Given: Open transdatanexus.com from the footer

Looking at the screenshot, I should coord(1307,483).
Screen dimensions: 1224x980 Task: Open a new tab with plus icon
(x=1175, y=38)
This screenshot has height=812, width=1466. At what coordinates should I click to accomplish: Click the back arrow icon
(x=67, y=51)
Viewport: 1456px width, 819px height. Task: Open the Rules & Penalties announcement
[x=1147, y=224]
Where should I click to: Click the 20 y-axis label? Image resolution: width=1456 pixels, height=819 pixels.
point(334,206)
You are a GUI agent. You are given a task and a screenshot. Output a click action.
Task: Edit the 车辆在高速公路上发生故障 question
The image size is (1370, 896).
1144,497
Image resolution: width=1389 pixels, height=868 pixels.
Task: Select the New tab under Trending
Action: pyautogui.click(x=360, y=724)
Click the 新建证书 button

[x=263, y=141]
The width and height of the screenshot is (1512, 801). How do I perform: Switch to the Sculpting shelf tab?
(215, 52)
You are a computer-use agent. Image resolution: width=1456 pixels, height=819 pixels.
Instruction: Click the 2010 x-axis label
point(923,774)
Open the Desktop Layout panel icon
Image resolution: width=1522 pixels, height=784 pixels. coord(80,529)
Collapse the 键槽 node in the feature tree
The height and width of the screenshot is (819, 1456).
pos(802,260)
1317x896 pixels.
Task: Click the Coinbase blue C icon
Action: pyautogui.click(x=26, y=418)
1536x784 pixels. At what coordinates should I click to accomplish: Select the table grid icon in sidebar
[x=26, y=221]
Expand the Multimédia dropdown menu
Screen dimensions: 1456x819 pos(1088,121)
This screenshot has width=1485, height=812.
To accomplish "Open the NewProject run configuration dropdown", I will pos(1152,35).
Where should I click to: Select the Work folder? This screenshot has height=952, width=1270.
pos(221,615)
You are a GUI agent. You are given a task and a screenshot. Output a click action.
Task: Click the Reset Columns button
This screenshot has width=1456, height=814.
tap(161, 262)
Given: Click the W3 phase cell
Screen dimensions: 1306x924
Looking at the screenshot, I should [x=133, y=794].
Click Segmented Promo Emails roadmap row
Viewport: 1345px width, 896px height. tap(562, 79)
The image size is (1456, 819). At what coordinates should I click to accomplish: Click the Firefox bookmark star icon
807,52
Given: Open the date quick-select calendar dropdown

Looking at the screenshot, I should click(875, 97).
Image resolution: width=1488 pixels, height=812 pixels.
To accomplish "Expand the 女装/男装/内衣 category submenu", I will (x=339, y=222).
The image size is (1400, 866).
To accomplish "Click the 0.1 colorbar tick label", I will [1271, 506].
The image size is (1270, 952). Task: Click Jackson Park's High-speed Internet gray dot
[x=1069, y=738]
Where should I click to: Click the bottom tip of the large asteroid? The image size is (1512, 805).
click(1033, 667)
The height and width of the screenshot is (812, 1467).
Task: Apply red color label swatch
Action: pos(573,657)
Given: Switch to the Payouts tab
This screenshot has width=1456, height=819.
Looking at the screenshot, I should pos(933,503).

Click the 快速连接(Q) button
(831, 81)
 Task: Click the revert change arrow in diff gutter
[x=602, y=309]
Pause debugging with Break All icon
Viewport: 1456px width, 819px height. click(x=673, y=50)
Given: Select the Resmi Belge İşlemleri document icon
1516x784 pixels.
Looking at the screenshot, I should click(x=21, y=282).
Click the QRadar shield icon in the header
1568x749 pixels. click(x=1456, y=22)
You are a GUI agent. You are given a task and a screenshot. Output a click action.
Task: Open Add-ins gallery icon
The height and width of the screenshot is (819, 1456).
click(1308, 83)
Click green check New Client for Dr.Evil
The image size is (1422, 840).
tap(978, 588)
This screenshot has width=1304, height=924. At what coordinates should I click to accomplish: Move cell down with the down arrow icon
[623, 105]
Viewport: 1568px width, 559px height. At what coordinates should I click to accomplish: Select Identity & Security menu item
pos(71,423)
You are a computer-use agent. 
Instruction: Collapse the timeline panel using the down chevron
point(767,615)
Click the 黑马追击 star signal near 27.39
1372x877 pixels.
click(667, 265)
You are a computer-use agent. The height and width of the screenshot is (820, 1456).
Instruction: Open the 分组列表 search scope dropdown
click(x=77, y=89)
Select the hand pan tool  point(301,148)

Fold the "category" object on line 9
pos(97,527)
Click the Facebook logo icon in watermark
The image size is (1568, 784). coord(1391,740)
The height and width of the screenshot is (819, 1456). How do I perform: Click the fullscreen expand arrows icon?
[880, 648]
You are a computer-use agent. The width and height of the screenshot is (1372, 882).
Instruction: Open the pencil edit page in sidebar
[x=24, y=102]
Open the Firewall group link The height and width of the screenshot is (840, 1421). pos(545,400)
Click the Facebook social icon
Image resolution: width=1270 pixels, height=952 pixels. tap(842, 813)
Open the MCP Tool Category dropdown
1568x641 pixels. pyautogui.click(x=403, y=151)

══════════

*What you will do*:
Pick every line of the data that includes the string "computer".

*Answer section*:
You are a computer-use agent. Image resolution: width=1456 pixels, height=819 pixels.
You are a computer-use agent. 
You are a computer-use agent. The height and width of the screenshot is (820, 1456).
You are a computer-use agent. The width and height of the screenshot is (1372, 882).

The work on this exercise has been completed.